A jornalista Aline Midlej, da GloboNews (Imagem: Reprodução/GloboNews)

A jornalista Aline Midlej, da GloboNews (Imagem: Reprodução/GloboNews)

O caso do menino Miguel Otávio, de cinco anos, é mais um a ganhar ampla repercussão e mexer com os brasileiros. A criança faleceu na última terça-feira (2) depois de cair do nono andar de um prédio em Recife, Pernambuco.

A história por trás da morte da criança ganhou muita projeção. Mãe de Miguel, Mirtes Renata Souza trabalhava na casa do casal Sari Gaspar Côrte Real e Sérgio Hacker, que é prefeito de Tamandaré.

A patroa de Mirtes ficou tomando conta do menino enquanto a mãe passeava com o cachorro da família, mas o colocou em um elevador sozinho.

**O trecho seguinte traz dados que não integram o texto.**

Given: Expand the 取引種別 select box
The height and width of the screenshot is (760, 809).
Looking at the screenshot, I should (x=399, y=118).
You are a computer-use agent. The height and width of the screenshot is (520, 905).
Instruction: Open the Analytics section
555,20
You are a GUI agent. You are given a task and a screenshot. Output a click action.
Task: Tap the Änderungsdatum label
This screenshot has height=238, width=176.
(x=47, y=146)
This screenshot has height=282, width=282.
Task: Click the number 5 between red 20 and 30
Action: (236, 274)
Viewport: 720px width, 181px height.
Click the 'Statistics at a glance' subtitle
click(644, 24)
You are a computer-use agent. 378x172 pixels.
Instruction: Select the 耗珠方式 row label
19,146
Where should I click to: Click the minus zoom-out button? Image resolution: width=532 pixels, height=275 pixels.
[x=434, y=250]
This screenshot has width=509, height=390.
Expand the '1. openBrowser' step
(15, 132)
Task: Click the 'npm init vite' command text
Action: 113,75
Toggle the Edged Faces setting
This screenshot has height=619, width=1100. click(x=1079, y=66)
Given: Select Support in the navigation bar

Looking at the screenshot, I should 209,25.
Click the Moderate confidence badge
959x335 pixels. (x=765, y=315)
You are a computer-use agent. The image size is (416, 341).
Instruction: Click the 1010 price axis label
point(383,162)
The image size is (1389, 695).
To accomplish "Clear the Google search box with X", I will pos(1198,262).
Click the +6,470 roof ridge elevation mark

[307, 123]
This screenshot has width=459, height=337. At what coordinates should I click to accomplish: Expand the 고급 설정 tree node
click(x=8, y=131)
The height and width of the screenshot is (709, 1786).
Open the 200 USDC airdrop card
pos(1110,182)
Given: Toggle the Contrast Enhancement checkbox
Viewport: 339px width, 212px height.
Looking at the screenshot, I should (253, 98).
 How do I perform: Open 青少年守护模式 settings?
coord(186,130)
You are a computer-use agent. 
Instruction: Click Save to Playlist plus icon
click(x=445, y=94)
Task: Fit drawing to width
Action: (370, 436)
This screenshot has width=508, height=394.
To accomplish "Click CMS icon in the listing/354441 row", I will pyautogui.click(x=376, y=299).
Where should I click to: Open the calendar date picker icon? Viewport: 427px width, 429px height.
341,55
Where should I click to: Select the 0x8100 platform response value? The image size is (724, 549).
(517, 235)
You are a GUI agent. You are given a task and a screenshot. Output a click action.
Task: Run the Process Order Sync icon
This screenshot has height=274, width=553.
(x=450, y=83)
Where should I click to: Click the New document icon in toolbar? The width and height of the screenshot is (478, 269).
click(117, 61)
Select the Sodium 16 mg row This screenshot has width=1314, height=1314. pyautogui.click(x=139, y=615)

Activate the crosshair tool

Quando parou no nono andar, a criança desceu, abriu uma porta e foi parar em outro local. Ele acabou caindo do prédio.

GloboNews foi mais um canal a repercutir o assunto nesta sexta-feira (5) e a jornalista Aline Midlej se mostrou emocionada a falar da história. “A gente que tem perdido tanto o ar por tantas violações, eu perdi o ar mais uma vez com a fala dessa mãe”, disse.

E se fosse filho de uma autoridade?

A apresentadora do canal ainda conversou ao vivo com Bruno Baptista, presidente da OAB-PE, e fez um questionamento. “Vou te fazer uma pergunta que é difícil, ela é meio subjetiva, mas acho que ela é fundamental e deve ser sim servir de ponto de partida do que a gente pode falar sobre justiça no Brasil”, iniciou.

“Se essa criança fosse filha, filho de uma autoridade, de um prefeito, pertencesse à classe média alta abastada da capital pernambucana, o tratamento seria diferente, ela (a acusada) seria enquadrada por crime culposo, pagado a fiança e saído pela porta de frente?”, perguntou a jornalista da Globo.

Bruno, por sua vez, disse que é possível que Sari, que foi detida suspeita de homicídio culposo (quando não há a intenção de matar) e liberada após pagamento de fiança, responda por dolo eventual, que significa que ela assumiu o risco de cometer o ato.

“Inicialmente houve essa configuração de crime culposo, mas acreditamos que nenhuma linha deve ser desprezada. E sempre preservado o interesse da sociedade que esse caso seja demonstrado o que efetivamente aconteceu e que o culpado ou os culpados, com o devido contraditório e ampla defesa, tenham a devida punição”, respondeu.